ずっと、この恋から逃げてきた。遅れてしまったけれど、わたしは、わたしの恋に向き合わないといけない。
そして、この人を一人ぼっちのままにしたくない。そばにいさせてくれるかどうかは分からない。長谷さんの中では終わってしまっているかもしれないけれど、せめて一緒にいたいと伝えたい。
迷いも不安も必要ない。余計なものは全部、この場所に置いていけばいい。
信号が青になった。理香は横断歩道に足を踏み出した。そのまま境界線の向こうへと渡っていく。長谷さんの姿が近づいてくる。その横顔の先には学習塾のドアがある。
この人が、たった一人でこの場所にいなければならないことの理不尽さを思うと、泣きたいような、怒りたいような、上手く説明できない感情が押し寄せてきた。その中には、自分がこれまでに取ってきた行動への後悔も含まれている。

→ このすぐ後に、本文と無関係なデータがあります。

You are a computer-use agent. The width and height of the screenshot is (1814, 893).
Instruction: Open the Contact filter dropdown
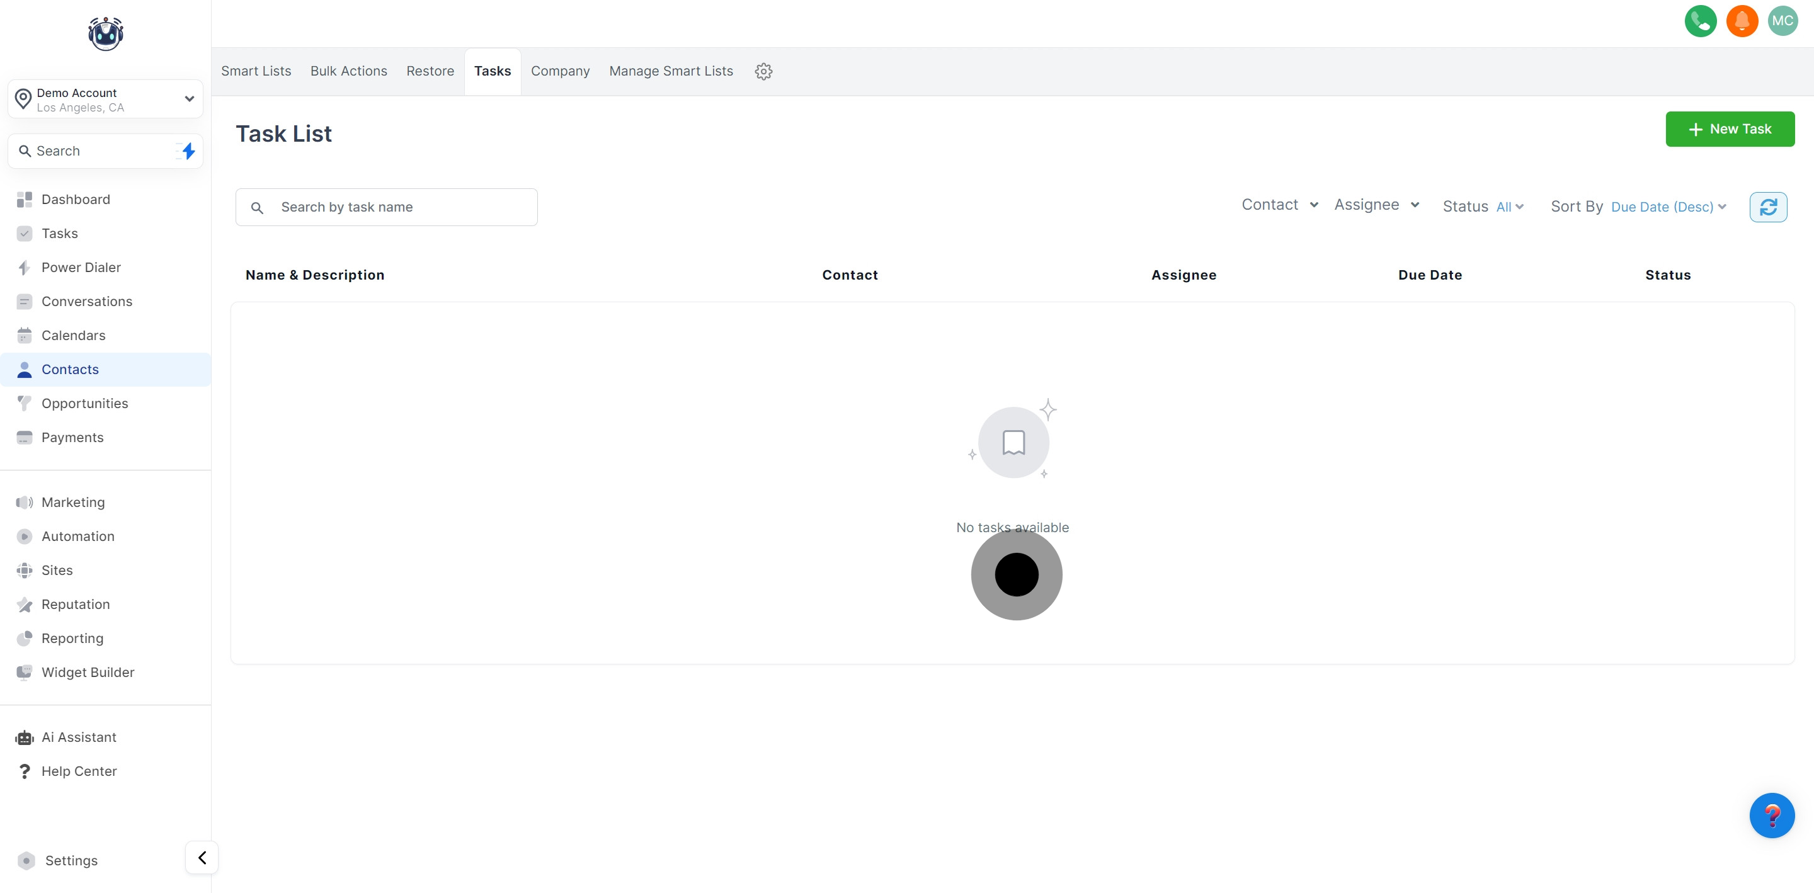[x=1279, y=205]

長谷さんは、ただぼんやりと前を見ている。彼の心の中には、中学生に成長したあかねちゃんがいるのかもしれない。あのドアから出てきて自分を見つけ、「お父さん」と笑う女の子が。
理香は、真っすぐに長谷さんのもとへと歩いて行った。長谷さんは周囲にまったく注意を払っていないらしく、近づいていく理香に気づきもしない。
すぐそばに立って横顔を見上げると、ようやく理香の方に目を向けた。